The S&P 500 saw another session of volatility on Wednesday, as investors weighed the latest earnings reports and economic data. The index closed down 0.3% after swinging between gains and losses throughout the day.
The index opened lower by 0.8%, then rallied to a new intraday record high of 5,321.76, before plunging to a session low of 5,189.23, down 1.7% from the previous close. The index eventually recovered some of its losses and ended the day at 5,253.42, down 0.4%.
What caused this roller-coaster ride for the S&P 500?
Tekedia Mini-MBA edition 16 (Feb 10 – May 3, 2025) opens registrations; register today for early bird discounts.
Tekedia AI in Business Masterclass opens registrations here.
Join Tekedia Capital Syndicate and invest in Africa’s finest startups here.
The Federal Reserve’s monetary policy decision and press conference. The Fed announced that it would keep its benchmark interest rate unchanged at 0.25%, as widely expected, but signaled that it was ready to start reducing its massive balance sheet of $8.8 trillion in bonds and other assets as soon as March.
The Fed also raised its inflation and growth forecasts for 2024 and 2025, suggesting that it may hike rates faster than previously anticipated. The Fed’s hawkish stance surprised some investors who were hoping for a more dovish tone amid the recent surge in COVID-19 cases and the uncertainty over the debt ceiling and government funding.
The earnings reports from some of the biggest companies in the S&P 500. The fourth-quarter earnings season kicked off on Wednesday with mixed results from some of the most influential firms in the index.
Apple, Microsoft, Amazon, and Tesla all beat analysts’ expectations for revenue and earnings per share, but their shares fell after hours as investors focused on their guidance and margins. Apple warned that supply chain disruptions would continue to affect its sales and production in the first quarter of 2024.
Some of the key takeaways from the session
The energy sector was the best performer, rising 1.4% as oil prices rebounded from a sharp drop on Tuesday. Chevron, Exxon Mobil and ConocoPhillips were among the top gainers in the S&P 500, as crude oil futures climbed above $80 a barrel.

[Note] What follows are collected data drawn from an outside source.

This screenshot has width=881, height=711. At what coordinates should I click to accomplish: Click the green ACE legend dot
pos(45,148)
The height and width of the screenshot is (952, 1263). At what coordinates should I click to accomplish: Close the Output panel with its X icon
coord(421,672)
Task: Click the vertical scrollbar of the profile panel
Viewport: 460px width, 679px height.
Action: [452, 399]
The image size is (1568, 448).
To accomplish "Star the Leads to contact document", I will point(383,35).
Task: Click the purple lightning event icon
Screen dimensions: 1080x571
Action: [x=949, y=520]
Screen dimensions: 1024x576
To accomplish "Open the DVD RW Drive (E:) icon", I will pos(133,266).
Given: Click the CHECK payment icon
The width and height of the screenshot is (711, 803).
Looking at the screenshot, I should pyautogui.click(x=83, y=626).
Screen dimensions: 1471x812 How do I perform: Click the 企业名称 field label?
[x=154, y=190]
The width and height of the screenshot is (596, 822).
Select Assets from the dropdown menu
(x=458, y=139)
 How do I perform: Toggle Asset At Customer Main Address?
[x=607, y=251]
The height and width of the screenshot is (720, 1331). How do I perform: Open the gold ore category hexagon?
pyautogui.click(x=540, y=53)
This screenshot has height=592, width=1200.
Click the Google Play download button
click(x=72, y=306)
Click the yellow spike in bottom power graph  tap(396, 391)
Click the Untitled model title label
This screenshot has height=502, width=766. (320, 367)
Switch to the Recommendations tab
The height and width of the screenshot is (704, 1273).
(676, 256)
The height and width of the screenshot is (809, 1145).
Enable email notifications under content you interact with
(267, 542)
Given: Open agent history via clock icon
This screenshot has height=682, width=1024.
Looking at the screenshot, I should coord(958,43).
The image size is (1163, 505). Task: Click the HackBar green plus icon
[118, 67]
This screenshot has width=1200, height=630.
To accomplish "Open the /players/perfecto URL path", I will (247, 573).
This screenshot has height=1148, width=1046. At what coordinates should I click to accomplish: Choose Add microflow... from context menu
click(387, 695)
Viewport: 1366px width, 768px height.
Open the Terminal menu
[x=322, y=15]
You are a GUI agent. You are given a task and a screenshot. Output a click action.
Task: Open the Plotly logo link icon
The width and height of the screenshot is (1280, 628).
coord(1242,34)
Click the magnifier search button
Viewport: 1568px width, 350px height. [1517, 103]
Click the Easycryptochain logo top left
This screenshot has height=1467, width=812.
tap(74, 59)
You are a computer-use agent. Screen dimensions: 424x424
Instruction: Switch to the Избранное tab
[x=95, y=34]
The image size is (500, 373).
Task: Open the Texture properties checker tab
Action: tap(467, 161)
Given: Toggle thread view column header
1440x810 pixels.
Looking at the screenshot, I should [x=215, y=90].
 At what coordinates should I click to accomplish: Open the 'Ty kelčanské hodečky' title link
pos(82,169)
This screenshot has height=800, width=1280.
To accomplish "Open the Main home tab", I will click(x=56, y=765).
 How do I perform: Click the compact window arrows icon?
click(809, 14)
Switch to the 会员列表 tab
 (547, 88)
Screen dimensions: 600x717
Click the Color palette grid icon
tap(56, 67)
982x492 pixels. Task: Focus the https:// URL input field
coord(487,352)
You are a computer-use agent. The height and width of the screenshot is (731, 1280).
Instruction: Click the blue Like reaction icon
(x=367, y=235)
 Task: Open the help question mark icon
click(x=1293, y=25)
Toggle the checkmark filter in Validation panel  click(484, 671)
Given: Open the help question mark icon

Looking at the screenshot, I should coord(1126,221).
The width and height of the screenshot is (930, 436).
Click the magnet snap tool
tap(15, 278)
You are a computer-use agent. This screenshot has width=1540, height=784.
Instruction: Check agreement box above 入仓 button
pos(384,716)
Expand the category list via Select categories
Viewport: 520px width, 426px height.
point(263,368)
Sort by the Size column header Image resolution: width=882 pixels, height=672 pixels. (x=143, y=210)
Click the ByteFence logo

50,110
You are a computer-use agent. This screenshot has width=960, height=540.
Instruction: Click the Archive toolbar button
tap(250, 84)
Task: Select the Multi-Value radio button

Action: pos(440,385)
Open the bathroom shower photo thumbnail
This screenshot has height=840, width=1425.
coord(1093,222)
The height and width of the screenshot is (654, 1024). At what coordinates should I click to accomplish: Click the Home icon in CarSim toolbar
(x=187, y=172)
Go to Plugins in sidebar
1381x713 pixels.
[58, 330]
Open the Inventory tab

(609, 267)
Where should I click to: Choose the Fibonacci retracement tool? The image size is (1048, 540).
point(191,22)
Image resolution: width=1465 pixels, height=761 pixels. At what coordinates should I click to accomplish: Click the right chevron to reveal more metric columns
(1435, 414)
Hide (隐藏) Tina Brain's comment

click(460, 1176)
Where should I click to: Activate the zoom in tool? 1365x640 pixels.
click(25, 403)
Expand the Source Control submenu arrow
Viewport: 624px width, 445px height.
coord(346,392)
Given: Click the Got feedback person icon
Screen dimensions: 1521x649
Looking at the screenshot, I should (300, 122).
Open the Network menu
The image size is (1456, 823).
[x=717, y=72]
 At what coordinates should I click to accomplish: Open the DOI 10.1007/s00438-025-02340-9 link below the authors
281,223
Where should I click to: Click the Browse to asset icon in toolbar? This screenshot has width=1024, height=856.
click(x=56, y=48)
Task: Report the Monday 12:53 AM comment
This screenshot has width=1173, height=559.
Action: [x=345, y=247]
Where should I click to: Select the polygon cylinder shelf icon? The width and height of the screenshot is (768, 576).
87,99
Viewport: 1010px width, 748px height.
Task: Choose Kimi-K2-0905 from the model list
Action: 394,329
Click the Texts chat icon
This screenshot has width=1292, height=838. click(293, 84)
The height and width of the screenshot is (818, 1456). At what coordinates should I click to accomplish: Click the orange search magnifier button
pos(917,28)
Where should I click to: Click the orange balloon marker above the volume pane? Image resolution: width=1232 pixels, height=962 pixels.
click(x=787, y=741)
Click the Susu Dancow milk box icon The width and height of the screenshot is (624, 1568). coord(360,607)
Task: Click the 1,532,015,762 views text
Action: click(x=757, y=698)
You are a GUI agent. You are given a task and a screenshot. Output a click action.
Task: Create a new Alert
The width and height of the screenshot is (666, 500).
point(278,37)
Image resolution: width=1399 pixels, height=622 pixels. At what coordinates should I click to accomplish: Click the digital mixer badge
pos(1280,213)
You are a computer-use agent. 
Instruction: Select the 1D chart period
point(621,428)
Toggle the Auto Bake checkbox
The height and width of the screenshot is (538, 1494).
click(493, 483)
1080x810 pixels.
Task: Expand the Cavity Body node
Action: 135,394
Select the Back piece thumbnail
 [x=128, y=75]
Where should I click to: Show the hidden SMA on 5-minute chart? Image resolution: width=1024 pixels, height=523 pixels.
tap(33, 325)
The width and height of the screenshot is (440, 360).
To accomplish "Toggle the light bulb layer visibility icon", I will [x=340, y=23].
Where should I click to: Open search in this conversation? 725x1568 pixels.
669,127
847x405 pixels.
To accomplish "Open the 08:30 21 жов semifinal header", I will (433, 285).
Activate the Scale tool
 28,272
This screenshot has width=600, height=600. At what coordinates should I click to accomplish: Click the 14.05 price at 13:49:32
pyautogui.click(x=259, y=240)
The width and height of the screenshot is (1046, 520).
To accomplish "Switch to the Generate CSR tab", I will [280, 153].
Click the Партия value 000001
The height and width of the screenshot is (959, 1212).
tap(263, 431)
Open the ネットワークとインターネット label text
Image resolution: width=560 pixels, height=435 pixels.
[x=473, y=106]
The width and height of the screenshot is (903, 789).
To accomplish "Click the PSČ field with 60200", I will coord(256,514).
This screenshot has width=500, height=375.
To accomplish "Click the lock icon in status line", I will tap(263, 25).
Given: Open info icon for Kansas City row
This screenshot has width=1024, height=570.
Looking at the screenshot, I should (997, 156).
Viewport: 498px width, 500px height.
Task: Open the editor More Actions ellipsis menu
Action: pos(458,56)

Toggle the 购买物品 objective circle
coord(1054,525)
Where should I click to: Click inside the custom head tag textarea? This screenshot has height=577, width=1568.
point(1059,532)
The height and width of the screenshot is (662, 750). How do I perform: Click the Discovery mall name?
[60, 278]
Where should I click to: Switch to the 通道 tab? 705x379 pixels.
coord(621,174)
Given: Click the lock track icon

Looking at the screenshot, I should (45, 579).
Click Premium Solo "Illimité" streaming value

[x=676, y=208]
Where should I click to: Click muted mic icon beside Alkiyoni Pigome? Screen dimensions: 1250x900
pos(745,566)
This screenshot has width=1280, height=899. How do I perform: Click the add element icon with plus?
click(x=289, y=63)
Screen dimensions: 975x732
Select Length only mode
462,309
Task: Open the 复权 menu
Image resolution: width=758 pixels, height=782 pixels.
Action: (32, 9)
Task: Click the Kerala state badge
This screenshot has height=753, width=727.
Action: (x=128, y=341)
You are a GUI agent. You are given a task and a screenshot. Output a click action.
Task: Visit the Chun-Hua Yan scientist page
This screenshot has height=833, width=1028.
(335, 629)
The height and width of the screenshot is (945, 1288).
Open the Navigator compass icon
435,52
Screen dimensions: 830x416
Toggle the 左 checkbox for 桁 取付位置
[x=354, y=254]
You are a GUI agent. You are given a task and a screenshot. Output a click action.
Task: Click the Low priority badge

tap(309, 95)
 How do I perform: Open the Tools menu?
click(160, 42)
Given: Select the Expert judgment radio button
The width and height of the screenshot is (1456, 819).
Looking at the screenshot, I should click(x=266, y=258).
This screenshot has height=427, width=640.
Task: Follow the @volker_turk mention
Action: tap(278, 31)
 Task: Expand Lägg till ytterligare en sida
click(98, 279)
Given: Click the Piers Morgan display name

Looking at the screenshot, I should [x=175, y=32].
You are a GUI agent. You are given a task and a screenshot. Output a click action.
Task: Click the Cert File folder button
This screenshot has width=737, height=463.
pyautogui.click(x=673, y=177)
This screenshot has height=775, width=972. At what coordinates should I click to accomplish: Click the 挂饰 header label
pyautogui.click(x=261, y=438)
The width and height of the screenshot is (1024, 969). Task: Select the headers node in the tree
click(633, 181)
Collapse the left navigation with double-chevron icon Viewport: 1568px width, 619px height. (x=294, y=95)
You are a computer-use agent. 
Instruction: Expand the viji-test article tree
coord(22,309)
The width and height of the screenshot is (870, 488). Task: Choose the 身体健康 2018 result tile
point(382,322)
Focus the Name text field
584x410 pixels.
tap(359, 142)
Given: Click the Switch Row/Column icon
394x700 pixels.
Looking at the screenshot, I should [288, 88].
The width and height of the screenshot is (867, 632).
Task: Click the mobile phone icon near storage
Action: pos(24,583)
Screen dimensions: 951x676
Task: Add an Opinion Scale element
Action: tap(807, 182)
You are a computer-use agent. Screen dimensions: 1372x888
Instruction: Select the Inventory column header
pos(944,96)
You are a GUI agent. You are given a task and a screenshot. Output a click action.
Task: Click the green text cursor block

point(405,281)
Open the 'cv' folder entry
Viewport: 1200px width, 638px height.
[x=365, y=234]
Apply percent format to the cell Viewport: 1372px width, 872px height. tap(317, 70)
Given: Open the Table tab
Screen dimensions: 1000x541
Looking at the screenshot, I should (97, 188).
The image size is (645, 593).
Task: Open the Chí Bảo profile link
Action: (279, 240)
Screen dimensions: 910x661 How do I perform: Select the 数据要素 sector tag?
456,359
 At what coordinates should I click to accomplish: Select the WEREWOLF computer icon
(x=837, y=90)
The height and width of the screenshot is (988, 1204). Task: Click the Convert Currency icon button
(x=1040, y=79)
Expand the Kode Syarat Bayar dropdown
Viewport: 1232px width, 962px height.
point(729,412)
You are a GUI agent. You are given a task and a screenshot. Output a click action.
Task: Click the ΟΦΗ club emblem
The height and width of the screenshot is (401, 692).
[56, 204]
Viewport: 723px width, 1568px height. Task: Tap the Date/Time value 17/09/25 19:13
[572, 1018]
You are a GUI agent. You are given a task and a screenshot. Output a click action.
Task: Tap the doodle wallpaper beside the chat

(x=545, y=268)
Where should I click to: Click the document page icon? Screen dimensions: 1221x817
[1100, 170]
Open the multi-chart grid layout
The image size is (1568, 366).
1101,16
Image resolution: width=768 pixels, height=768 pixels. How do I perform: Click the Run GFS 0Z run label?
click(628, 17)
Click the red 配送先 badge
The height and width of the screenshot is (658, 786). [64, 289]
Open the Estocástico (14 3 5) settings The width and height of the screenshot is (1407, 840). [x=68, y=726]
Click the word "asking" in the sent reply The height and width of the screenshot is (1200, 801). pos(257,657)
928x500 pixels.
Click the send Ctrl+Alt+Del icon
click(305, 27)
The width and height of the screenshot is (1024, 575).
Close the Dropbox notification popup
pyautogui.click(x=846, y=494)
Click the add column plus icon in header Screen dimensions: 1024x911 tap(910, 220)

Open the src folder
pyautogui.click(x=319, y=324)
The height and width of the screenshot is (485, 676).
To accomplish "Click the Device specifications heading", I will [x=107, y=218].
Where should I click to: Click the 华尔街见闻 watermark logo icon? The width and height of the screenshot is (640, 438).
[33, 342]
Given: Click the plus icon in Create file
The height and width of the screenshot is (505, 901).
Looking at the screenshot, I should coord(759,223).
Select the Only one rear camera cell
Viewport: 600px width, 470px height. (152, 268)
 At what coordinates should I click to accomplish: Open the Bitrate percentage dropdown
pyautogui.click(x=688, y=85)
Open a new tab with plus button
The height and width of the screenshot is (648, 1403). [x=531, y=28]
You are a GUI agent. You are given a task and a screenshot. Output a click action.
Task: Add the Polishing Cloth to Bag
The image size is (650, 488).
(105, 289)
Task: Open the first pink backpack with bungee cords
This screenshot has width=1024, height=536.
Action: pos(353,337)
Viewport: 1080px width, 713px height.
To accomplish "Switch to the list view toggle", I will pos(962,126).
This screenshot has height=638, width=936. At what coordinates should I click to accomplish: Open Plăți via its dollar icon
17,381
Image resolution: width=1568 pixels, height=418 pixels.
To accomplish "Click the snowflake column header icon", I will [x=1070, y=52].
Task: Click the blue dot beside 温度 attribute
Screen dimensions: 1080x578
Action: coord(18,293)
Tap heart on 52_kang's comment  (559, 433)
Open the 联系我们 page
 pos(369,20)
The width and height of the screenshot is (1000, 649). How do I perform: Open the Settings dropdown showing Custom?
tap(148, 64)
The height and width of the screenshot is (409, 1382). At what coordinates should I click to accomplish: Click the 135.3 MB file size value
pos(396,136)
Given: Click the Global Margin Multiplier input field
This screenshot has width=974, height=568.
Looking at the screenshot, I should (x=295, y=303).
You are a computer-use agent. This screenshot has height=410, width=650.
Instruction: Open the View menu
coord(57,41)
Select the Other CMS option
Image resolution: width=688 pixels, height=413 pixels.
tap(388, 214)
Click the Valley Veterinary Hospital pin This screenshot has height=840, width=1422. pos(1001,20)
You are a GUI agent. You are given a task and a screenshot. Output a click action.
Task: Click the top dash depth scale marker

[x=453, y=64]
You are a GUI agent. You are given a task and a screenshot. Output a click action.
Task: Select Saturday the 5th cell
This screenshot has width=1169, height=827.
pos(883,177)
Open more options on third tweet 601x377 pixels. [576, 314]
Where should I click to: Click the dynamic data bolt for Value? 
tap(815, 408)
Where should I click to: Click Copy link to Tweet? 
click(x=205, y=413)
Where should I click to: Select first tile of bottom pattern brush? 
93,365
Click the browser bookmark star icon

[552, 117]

The technology sector was the worst performer, falling 1.2% as some of the high-growth names faced selling pressure. Netflix, Tesla and Shopify were among the biggest losers in the S&P 500, as investors rotated out of the stocks that have led the market rally this year.
The earnings season continued to deliver mixed results, with some companies beating expectations and others disappointing. Boeing, McDonald’s and General Dynamics were among the companies that reported better-than-expected earnings and revenue, while Microsoft, Starbucks and Visa were among the companies that missed estimates or issued weak guidance.
The economic data also showed a mixed picture of the recovery, with some indicators pointing to strength and others to weakness. The durable goods orders for September rose 0.5%, beating expectations of a 0.2% decline, while the new home sales for September fell 6.9%, missing expectations of a 1.5% increase. The consumer confidence index for October dropped to 113.8, below expectations of 115.0 and the lowest level since February.
The consumer confidence index for October fell to 113.8, below expectations of 115.0 and the lowest level since February. The consumer confidence index (CCI) is a survey that measures how optimistic or pessimistic consumers are about their financial situation and spending patterns.
It is based on five questions about current and future conditions, such as business, employment, and income. The CCI is a leading indicator of economic activity, showing how consumers respond to changes in the economy.
The CCI is a leading indicator of economic activity, showing how consumers respond to changes in the economy. The CCI is important because it reflects consumers’ willingness to spend money, which can drive economic growth.
Consumer spending accounts for about 60% of the U.S. GDP, so when consumers are confident, they are more likely to make major purchases, such as homes and automobiles. Conversely, when consumers are pessimistic, they tend to save more and consume less, which can lead to an economic slowdown or recession.